**TASK PROMPT**
Only the records, exactly as written, belong in the answer; pictures do not.

+++ EXERCISE INPUTS

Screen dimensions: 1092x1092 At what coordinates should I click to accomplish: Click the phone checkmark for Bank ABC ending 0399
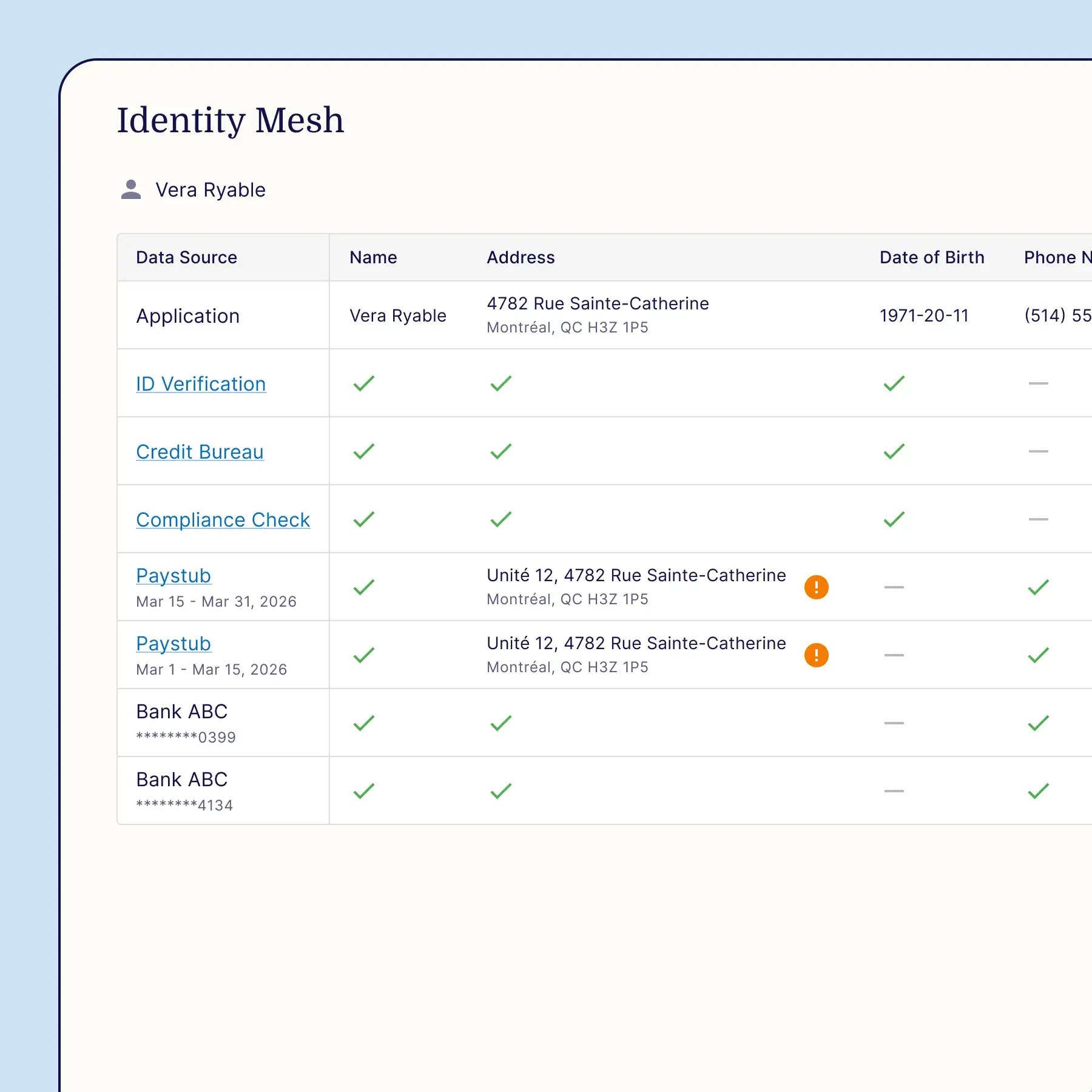coord(1040,722)
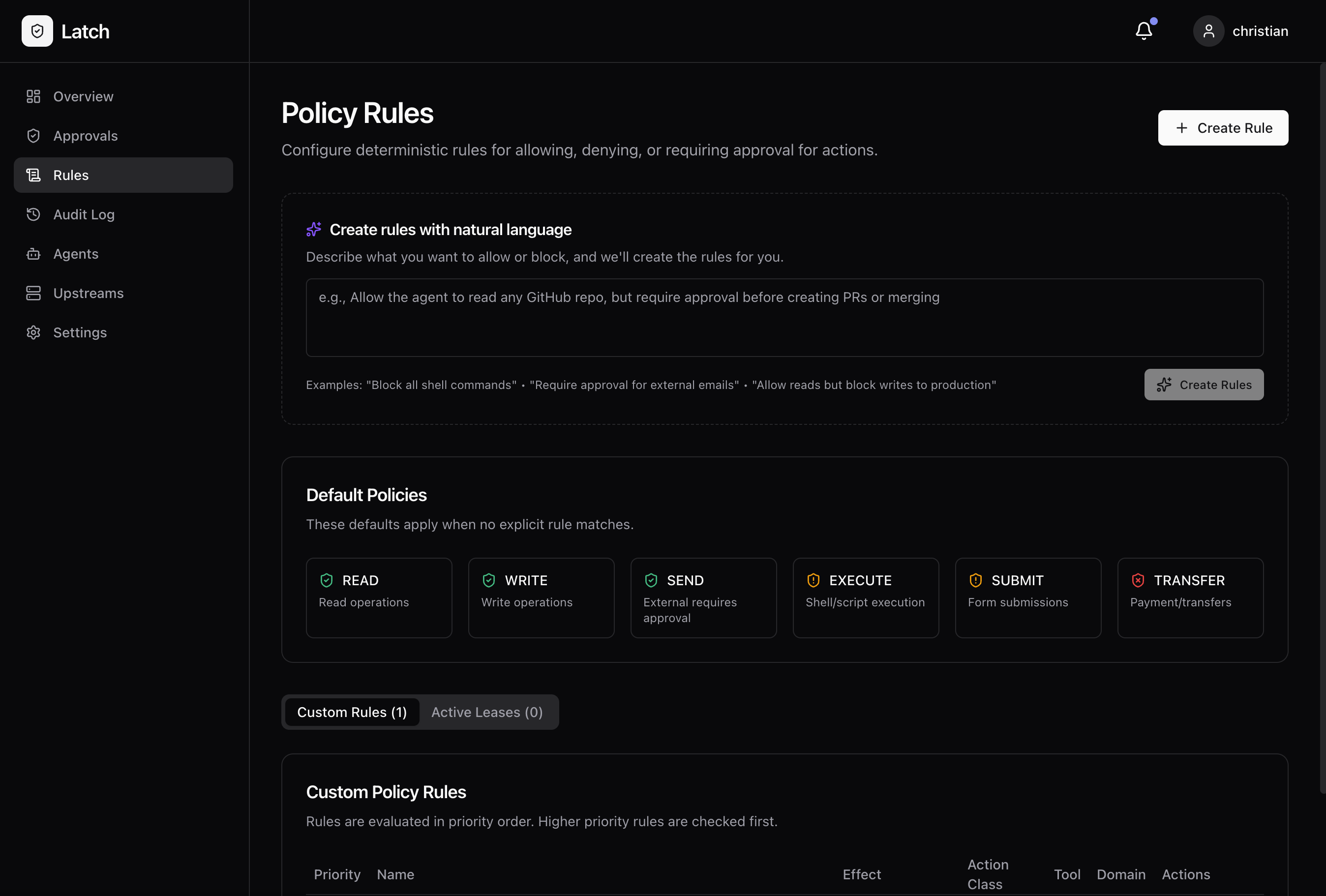Click the Settings gear icon
This screenshot has width=1326, height=896.
point(33,332)
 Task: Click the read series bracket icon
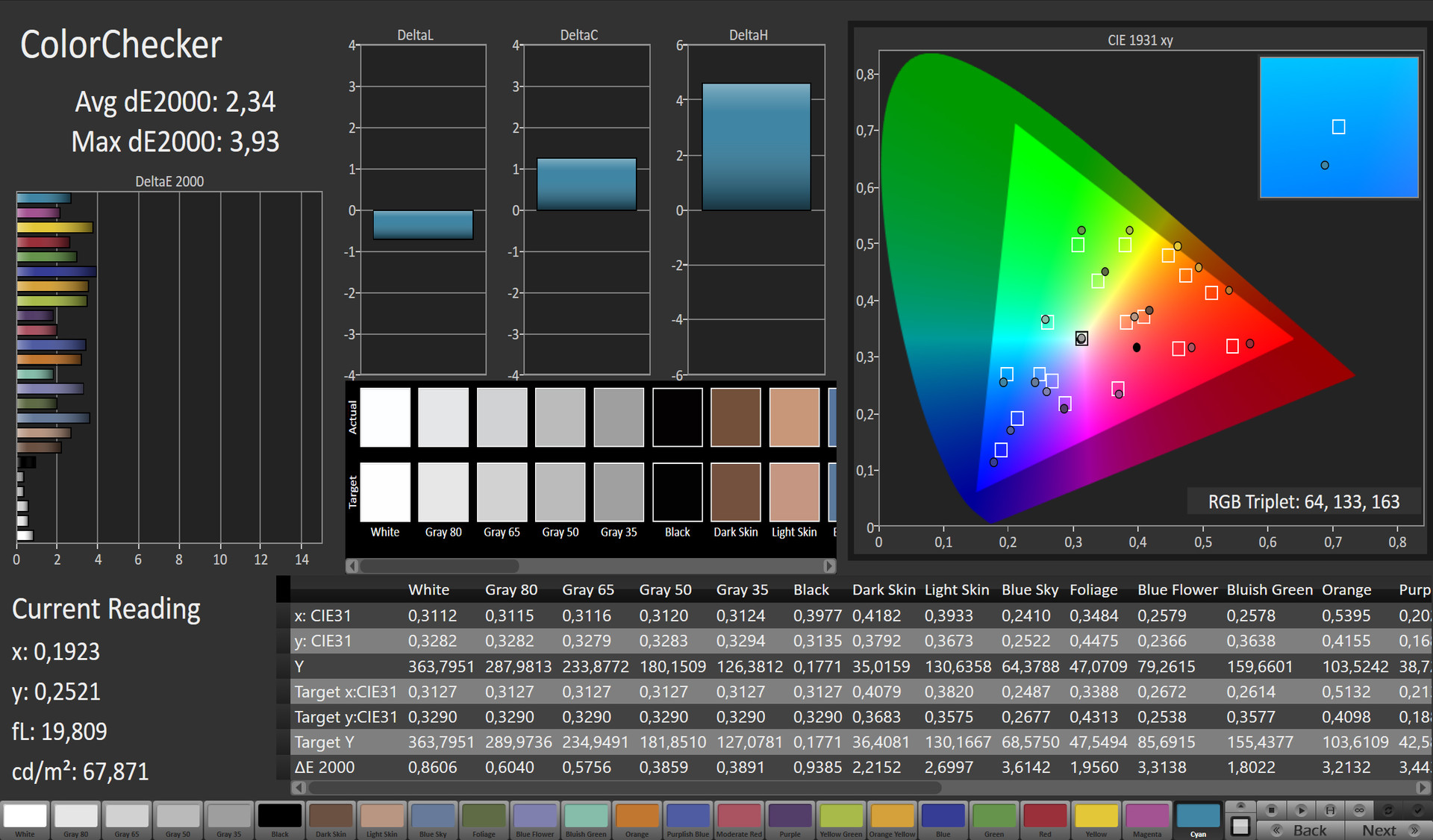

++++++

**COMPLETED TASK**
Screen dimensions: 1092x1092 At what coordinates should I click to accomplish: Click the phone checkmark for Bank ABC ending 0399
coord(1040,722)
Click the Settings gear icon
This screenshot has width=1326, height=896.
point(33,332)
 Task: Click the read series bracket icon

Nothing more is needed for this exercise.